Conversational Preaching

R.E.O. White once talked about ineffective preaching as being “a monstrous monologue by a moron to mutes.” He was on to something. For the best preaching, while appearing to be a monologue on the surface, is in fact a silent dialogue between the preacher and his hearers.

I’m not thinking here of conversational preaching as the preacher and congregation physically speak back and forth to one another during the sermon.1 Instead, I have in mind the spiritual—unspoken—conversation happening while he preaches and they listen.

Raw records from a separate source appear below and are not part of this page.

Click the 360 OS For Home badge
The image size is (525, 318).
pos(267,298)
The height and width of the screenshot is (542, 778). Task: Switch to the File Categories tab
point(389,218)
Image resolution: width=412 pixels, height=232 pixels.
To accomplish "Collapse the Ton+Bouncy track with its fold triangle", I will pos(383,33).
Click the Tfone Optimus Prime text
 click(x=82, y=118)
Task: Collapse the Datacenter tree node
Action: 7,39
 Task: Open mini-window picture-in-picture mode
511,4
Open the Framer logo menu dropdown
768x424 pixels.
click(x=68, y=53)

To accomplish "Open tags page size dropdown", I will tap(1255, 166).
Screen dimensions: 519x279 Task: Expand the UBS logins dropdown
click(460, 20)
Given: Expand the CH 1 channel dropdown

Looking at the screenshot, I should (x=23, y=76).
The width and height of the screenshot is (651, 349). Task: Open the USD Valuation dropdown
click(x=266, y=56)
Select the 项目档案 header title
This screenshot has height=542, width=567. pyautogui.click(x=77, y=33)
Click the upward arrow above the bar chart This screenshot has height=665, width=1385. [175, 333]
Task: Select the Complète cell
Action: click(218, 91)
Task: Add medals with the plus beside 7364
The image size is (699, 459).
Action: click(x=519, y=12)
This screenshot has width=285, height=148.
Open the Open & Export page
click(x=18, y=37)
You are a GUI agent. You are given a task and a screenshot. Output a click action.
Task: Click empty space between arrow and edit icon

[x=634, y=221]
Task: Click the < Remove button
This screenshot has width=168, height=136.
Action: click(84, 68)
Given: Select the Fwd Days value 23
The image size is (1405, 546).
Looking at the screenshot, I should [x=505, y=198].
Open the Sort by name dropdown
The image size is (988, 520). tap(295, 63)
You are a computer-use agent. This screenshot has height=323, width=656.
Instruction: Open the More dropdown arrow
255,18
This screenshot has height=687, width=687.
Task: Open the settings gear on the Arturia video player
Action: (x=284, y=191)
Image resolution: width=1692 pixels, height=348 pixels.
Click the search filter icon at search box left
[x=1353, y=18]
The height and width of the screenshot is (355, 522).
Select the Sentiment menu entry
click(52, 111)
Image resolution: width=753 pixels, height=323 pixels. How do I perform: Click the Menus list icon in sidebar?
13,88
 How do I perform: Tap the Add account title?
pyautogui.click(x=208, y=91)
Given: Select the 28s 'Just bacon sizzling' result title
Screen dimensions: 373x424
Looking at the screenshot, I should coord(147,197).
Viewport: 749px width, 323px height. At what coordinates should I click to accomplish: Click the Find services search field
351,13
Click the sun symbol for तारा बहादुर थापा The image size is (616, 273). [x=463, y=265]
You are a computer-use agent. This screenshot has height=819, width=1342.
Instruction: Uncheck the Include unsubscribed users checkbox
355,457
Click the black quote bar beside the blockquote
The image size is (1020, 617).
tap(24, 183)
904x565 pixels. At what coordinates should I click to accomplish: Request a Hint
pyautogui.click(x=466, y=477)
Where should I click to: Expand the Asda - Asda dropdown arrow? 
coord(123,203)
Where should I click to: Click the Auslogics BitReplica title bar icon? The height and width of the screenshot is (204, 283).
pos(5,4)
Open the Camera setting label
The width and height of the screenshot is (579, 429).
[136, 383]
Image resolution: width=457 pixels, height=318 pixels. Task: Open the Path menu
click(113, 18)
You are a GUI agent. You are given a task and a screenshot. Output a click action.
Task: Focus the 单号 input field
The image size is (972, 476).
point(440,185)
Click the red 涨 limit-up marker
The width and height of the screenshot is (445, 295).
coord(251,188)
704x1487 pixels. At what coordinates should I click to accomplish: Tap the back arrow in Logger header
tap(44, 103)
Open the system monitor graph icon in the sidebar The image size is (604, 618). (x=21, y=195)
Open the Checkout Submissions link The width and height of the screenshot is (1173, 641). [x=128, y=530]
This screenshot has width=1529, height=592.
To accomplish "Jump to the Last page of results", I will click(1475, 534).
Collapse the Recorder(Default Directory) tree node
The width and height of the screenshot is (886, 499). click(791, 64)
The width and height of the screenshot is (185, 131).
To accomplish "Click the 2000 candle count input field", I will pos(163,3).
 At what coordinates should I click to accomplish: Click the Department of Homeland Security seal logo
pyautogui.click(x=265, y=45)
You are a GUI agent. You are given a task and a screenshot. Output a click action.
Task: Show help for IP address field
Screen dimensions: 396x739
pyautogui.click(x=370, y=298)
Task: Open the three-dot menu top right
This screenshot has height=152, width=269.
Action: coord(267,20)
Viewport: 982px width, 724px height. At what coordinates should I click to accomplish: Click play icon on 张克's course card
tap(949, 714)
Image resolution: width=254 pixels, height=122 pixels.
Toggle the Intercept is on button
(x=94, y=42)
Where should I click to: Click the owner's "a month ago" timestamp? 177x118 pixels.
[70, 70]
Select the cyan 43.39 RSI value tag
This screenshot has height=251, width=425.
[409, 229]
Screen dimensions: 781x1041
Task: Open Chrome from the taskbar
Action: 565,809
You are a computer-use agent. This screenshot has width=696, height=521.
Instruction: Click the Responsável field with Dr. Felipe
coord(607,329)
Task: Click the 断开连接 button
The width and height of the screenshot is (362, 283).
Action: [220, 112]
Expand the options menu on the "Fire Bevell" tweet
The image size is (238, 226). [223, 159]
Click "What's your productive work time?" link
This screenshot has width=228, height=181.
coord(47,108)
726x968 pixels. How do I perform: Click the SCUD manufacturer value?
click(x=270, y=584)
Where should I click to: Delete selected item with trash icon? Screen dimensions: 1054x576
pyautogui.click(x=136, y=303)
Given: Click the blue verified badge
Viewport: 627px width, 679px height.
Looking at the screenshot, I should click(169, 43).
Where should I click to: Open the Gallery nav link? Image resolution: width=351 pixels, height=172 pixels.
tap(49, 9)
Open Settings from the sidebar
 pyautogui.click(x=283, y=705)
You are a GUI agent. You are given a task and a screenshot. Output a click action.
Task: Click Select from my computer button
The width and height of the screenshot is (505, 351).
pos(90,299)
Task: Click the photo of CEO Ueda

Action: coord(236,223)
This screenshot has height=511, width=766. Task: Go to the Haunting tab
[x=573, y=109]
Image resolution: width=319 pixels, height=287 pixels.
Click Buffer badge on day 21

Tone Is Something, But Not Everything

We must recognize from the outset that dialogical preaching is not merely a matter of tone. Sure, some preachers have unique personalities and moods especially suited to creating spiritual, unspoken conversation during an exposition (Tim Keller comes to mind here). So tone is important. But if you’ve ever listened to a Matt Chandler sermon you know he’s got about one volume level in delivery—LOUD—and he still effectively draws in his hearers. Thus, tone isn’t everything.

What then are some things preachers might do, if tone isn’t the silver bullet, to stir up silent dialogue in their preaching?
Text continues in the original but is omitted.